(Items from a dataset)
···

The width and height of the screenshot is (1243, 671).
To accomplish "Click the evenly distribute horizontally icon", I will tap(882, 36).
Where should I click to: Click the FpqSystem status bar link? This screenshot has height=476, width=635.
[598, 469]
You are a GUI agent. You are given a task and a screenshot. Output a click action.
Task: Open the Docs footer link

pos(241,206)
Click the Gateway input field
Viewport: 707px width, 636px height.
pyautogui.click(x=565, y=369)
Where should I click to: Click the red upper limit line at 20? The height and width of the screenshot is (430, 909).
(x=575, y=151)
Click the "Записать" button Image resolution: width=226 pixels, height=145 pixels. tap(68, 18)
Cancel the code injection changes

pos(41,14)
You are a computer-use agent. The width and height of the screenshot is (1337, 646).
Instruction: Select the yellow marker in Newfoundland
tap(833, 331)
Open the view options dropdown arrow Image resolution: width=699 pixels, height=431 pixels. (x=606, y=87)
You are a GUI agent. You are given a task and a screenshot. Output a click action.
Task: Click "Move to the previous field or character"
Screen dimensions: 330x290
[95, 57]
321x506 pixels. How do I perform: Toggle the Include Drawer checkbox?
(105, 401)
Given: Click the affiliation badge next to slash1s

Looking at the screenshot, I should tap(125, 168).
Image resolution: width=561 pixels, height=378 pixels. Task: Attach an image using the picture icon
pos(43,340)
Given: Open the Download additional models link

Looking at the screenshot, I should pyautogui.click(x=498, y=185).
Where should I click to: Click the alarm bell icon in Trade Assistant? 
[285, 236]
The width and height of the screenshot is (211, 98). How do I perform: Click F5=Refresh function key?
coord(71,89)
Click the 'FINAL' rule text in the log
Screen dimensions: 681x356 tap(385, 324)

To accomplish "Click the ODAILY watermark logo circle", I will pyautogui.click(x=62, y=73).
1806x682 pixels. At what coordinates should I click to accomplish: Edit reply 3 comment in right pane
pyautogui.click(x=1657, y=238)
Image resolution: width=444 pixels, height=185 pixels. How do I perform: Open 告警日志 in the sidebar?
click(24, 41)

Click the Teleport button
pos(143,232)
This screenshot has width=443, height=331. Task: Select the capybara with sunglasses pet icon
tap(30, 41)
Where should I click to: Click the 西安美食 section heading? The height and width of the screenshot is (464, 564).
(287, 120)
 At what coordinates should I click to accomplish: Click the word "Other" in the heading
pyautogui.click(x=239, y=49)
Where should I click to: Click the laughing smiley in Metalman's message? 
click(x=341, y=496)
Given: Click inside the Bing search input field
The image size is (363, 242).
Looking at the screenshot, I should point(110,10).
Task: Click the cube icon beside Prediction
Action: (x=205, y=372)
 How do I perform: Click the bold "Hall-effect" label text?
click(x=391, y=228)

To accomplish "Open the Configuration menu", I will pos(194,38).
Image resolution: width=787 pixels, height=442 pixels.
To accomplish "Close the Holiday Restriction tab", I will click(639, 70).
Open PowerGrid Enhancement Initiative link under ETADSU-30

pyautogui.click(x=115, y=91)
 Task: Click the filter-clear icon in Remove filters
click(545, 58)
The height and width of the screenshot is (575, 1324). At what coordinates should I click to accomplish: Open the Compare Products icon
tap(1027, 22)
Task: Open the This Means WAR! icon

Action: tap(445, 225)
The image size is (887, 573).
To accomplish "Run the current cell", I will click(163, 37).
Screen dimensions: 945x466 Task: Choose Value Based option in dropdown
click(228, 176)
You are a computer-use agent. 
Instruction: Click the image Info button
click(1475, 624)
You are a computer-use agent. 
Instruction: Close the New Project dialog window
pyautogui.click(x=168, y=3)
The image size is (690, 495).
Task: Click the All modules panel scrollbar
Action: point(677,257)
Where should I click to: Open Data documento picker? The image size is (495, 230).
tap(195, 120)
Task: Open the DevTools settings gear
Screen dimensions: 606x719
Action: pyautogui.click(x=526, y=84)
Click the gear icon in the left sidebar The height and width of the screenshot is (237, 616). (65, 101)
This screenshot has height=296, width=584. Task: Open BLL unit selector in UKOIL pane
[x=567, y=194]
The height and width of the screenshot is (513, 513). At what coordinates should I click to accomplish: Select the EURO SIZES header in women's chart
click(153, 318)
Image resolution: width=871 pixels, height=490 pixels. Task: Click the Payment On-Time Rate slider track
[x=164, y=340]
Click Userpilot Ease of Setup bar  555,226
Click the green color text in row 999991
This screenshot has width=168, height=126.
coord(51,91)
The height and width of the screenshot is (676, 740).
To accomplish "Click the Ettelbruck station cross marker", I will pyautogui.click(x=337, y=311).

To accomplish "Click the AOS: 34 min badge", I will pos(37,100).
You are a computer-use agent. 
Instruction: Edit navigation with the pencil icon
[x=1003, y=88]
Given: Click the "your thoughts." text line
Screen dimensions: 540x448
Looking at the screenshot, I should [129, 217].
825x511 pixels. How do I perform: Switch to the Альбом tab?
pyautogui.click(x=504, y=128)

···

Every line in the data that holds "input" should be copied out.

Click the Gateway input field
Given: Click inside the Bing search input field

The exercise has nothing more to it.